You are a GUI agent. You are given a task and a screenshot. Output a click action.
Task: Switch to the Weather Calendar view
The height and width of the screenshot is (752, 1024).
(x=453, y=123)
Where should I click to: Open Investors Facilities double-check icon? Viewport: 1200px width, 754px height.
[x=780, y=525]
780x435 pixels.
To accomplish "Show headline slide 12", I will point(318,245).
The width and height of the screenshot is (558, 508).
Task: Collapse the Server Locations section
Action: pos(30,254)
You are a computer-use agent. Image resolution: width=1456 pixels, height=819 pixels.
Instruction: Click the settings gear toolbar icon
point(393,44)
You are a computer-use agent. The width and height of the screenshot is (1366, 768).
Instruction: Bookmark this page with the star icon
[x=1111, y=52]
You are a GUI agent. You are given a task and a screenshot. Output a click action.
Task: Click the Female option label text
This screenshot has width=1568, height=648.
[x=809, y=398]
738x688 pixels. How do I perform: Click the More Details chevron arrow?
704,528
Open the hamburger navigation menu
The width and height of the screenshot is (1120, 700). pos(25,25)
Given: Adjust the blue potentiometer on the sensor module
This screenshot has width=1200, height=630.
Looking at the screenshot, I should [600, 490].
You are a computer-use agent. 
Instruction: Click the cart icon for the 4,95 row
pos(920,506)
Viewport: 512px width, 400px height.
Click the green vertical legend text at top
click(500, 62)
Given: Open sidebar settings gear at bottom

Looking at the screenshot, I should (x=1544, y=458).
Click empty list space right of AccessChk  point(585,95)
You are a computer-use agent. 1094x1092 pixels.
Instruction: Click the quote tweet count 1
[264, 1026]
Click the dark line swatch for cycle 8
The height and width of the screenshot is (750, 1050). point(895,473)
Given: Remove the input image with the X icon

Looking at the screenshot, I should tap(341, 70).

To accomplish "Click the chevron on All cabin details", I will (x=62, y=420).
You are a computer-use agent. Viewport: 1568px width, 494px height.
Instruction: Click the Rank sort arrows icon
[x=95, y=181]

◇ ◇ ◇

**Cel:**
Ułóż wszystkie wiersze powyższego wykazu w listę numerowaną, pomijając puste wiersze.

**Odpowiedź na zadanie:**
1. You are a GUI agent. You are given a task and a screenshot. Output a click action.
2. Task: Switch to the Weather Calendar view
3. The height and width of the screenshot is (752, 1024).
4. (x=453, y=123)
5. Where should I click to: Open Investors Facilities double-check icon? Viewport: 1200px width, 754px height.
6. [x=780, y=525]
7. 780x435 pixels.
8. To accomplish "Show headline slide 12", I will point(318,245).
9. The width and height of the screenshot is (558, 508).
10. Task: Collapse the Server Locations section
11. Action: pos(30,254)
12. You are a computer-use agent. Image resolution: width=1456 pixels, height=819 pixels.
13. Instruction: Click the settings gear toolbar icon
14. point(393,44)
15. You are a computer-use agent. The width and height of the screenshot is (1366, 768).
16. Instruction: Bookmark this page with the star icon
17. [x=1111, y=52]
18. You are a GUI agent. You are given a task and a screenshot. Output a click action.
19. Task: Click the Female option label text
20. This screenshot has width=1568, height=648.
21. [x=809, y=398]
22. 738x688 pixels. How do I perform: Click the More Details chevron arrow?
23. 704,528
24. Open the hamburger navigation menu
25. The width and height of the screenshot is (1120, 700). pos(25,25)
26. Given: Adjust the blue potentiometer on the sensor module
27. This screenshot has width=1200, height=630.
28. Looking at the screenshot, I should [600, 490].
29. You are a computer-use agent. 
30. Instruction: Click the cart icon for the 4,95 row
31. pos(920,506)
32. Viewport: 512px width, 400px height.
33. Click the green vertical legend text at top
34. click(500, 62)
35. Given: Open sidebar settings gear at bottom
36. Looking at the screenshot, I should (x=1544, y=458).
37. Click empty list space right of AccessChk  point(585,95)
38. You are a computer-use agent. 1094x1092 pixels.
39. Instruction: Click the quote tweet count 1
40. [264, 1026]
41. Click the dark line swatch for cycle 8
42. The height and width of the screenshot is (750, 1050). point(895,473)
43. Given: Remove the input image with the X icon
44. Looking at the screenshot, I should tap(341, 70).
45. To accomplish "Click the chevron on All cabin details", I will (x=62, y=420).
46. You are a computer-use agent. Viewport: 1568px width, 494px height.
47. Instruction: Click the Rank sort arrows icon
48. [x=95, y=181]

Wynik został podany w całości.